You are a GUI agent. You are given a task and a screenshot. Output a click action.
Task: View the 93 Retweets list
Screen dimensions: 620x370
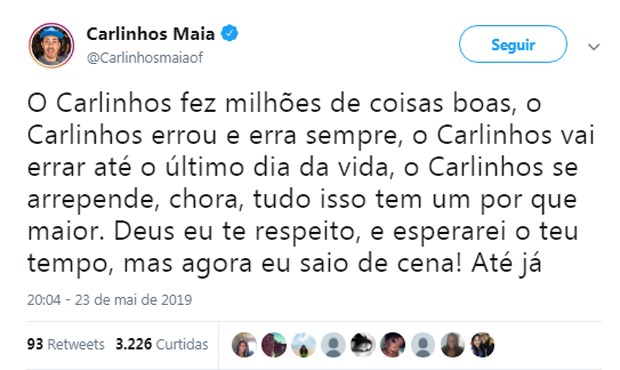click(66, 344)
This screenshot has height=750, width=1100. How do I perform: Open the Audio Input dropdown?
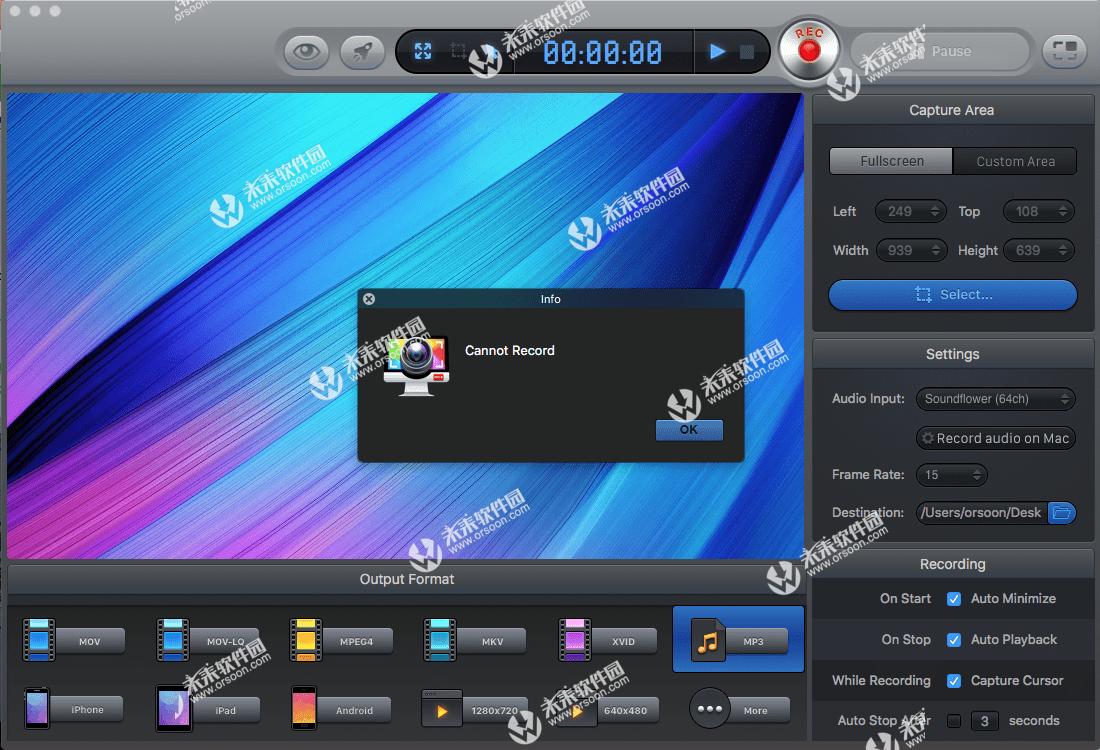(995, 399)
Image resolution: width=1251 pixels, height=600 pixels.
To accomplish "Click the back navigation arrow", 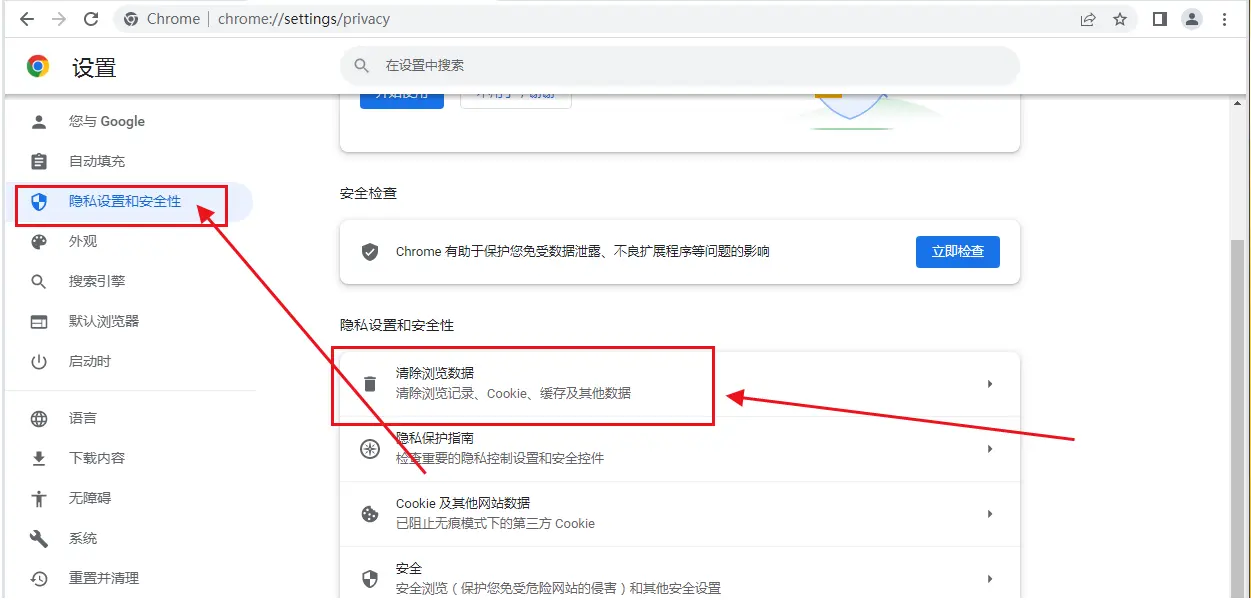I will tap(27, 19).
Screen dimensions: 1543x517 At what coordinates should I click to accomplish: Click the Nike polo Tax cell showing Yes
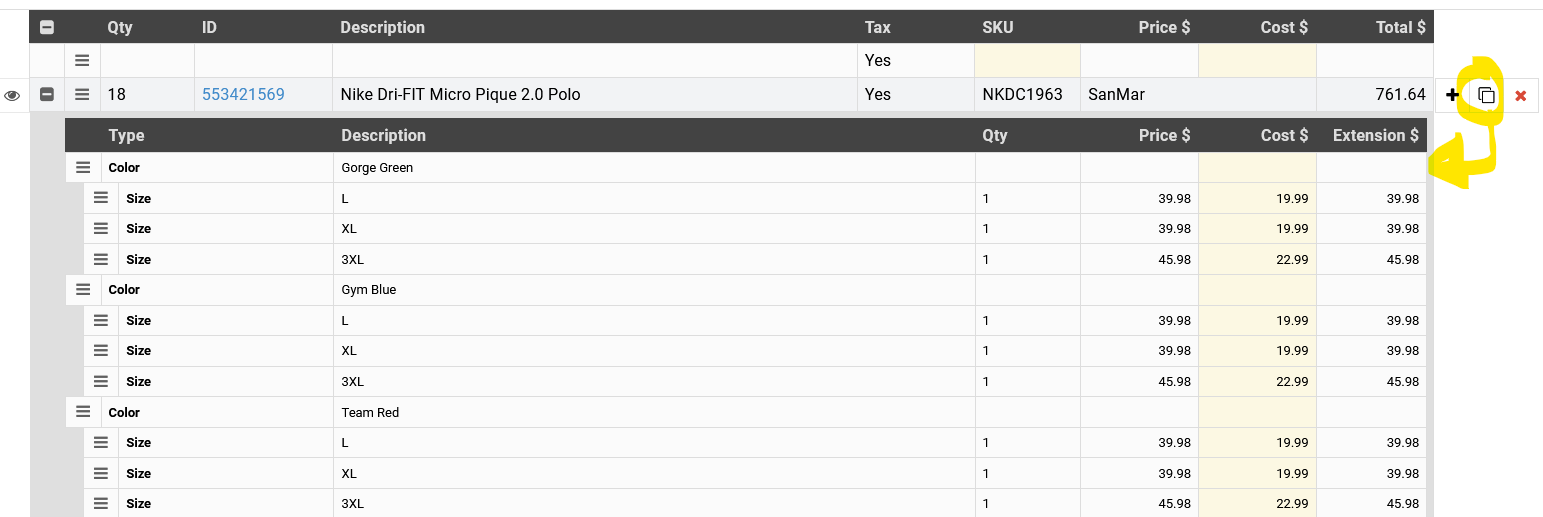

★ ★ ★ ★ ★ ★ ★

The stretch to restate runs from the line above containing "Task: View the 93 Retweets list" through the line containing "Image resolution: width=1251". Copy it word for word, ends included, without pictures.

Task: View the 93 Retweets list
Screen dimensions: 620x370
click(66, 344)
This screenshot has height=750, width=1100. How do I perform: Open the Audio Input dropdown?
(995, 399)
Image resolution: width=1251 pixels, height=600 pixels.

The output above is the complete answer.